RECORDS PROVIDED:
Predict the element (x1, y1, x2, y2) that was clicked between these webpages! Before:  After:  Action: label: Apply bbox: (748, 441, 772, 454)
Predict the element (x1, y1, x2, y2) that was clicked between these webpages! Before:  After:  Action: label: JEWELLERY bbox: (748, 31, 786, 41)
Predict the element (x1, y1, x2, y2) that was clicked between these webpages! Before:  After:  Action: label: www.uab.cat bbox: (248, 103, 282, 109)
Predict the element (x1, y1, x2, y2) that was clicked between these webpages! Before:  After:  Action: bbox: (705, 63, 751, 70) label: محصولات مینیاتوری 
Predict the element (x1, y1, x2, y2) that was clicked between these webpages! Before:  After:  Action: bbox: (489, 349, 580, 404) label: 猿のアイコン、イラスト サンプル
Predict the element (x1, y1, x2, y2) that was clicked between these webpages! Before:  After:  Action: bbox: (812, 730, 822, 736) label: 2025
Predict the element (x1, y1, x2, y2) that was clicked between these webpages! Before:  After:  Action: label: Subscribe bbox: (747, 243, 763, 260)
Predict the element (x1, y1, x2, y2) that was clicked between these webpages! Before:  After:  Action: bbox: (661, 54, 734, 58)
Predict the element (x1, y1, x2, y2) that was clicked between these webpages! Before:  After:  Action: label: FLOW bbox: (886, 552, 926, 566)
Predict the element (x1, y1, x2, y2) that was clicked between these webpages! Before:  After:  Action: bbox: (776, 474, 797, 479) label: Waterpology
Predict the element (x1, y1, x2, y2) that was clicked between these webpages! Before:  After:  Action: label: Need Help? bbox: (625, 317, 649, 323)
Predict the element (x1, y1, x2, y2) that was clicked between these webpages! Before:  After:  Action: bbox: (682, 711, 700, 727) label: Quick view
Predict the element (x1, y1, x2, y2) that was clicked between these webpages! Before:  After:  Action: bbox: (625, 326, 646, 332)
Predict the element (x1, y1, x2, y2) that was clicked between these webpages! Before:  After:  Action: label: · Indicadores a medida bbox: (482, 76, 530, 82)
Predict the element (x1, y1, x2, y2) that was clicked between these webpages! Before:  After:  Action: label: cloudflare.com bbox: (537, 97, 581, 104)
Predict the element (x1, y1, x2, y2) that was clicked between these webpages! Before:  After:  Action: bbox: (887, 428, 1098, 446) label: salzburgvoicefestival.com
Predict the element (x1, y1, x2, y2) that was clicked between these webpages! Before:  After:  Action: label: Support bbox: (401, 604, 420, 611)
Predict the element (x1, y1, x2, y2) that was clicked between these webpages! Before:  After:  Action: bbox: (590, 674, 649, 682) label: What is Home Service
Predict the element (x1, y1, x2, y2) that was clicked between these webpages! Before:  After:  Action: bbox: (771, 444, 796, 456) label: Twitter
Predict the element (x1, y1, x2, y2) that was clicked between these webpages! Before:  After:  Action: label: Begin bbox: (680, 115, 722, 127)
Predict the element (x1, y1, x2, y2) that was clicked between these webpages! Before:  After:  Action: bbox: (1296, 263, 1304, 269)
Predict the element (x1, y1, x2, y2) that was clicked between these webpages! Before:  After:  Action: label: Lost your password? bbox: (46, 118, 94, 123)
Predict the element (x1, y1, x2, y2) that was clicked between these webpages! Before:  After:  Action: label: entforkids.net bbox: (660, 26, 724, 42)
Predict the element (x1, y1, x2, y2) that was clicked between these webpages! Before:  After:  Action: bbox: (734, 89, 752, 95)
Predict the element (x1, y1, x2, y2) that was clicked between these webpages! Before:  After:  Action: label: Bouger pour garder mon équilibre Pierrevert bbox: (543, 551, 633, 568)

WHAT TO PRODUCE:
Rewrite the material from the line containing "263, 1304, 269)" through the end, changing "webpages" to "web pages" and leaving everything else as it stands.

TASK OUTPUT:
Predict the element (x1, y1, x2, y2) that was clicked between these web pages! Before:  After:  Action: bbox: (1296, 263, 1304, 269)
Predict the element (x1, y1, x2, y2) that was clicked between these web pages! Before:  After:  Action: label: Lost your password? bbox: (46, 118, 94, 123)
Predict the element (x1, y1, x2, y2) that was clicked between these web pages! Before:  After:  Action: label: entforkids.net bbox: (660, 26, 724, 42)
Predict the element (x1, y1, x2, y2) that was clicked between these web pages! Before:  After:  Action: bbox: (734, 89, 752, 95)
Predict the element (x1, y1, x2, y2) that was clicked between these web pages! Before:  After:  Action: label: Bouger pour garder mon équilibre Pierrevert bbox: (543, 551, 633, 568)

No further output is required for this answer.